「公立に行く」と決めた親が持つべき"覚悟"

親が考え方を変えれば、可能性が開ける

私は、国立、私立、公立いずれの中学校へ進学するかは、ご家庭のさまざまな事情、教育方針によって選択すればいいと思っていますので、特に、私立がいいですよ、公立がいいですよとはお答えしません。しかし、本当は私立がよかったけども公立へ行ってしまった、または不安を抱えながら公立へ進学させたと考える方には、次のようなお話をします。

公立=学力の停滞ではない

1. 公立中学だから、「勉強ができない、ほどほどで終わる」という考えをまずは捨てましょう

私立中学進学に向けての勉強をする場合、程度の差はありますが、かなり中学の勉強の先取りに近いことをやっているため、中学校入学の段階では、受験勉強をしてこなかった生徒に比べ、日本全国的にみれば学力が高い位置からスタートすることは間違いありません。また、中学受験の勉強をしていた子が、受験に落ちて、公立に進学する場合でも、公立学校の授業はかなりやさしく感じ、優越感を持つこともよくあります。一方で、内容が易しく感じるために、勉強に対する向上心がなくなる可能性は、横溝さんがご心配されるように確かにあります。

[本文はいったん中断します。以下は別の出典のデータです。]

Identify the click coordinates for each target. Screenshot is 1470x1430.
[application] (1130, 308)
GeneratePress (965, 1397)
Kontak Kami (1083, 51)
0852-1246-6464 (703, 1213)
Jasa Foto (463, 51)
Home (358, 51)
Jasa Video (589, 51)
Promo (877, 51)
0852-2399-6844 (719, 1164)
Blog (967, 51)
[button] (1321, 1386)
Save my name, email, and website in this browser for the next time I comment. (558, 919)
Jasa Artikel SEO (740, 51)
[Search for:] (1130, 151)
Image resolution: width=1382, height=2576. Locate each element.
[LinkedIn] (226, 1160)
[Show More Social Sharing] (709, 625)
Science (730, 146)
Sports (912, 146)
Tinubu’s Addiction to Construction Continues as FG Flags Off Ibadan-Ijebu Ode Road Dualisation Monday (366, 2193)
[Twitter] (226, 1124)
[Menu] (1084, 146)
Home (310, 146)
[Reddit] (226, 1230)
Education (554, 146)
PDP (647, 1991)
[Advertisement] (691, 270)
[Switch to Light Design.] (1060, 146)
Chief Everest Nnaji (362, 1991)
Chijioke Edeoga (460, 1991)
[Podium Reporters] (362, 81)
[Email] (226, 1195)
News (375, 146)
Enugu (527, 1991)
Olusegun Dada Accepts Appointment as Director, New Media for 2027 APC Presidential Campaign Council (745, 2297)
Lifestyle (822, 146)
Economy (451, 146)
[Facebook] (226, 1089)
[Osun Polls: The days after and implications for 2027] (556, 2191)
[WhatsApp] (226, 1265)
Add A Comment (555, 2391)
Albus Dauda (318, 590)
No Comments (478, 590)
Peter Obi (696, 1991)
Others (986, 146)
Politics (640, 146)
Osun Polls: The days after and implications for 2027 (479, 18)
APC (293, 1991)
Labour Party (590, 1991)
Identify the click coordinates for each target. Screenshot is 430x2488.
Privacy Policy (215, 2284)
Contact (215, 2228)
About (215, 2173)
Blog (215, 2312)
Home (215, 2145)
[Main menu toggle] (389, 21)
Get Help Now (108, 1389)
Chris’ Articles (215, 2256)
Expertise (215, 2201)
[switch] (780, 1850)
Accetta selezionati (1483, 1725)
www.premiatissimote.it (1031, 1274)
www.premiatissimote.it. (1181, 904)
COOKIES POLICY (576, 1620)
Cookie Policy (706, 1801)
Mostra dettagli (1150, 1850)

しかし、他方で、このようなケースもあります。中学受験の勉強をせずに、公立中学へ進学し、そこで上位またはトップの成績をとり、その後、地元の公立の進学校へ進み、東京大学はじめ有名大学へ現役で合格するというものです。

私が通っている東京大学大学院に在籍する東大生にヒアリングした結果では、特に地方出身ではこのようなケースがかなりあります。また、私が主宰する進学塾は中学受験を対象としていませんから、公立の小学生、中学生ばかりです。進学する高校も神奈川県立高校など公立の進学校がほとんどで、その後の追跡調査をすると、有名国公立大学へ現役で進学した生徒や早稲田大学の学費免除の特待生になった生徒などがかなり多数います。そのような生徒は皆、地元の公立中学校で、しっかりと基礎学習を行い、友達をたくさん作り、部活もやって中学生活を楽しんでいた生徒ばかりです。

まずは「『公立=学力の停滞ではない』という事実が厳然としてある」ということを認識してみてください。公立中学だから、「勉強ができない、ほどほどで終わる」という考えは捨ててしまいましょう。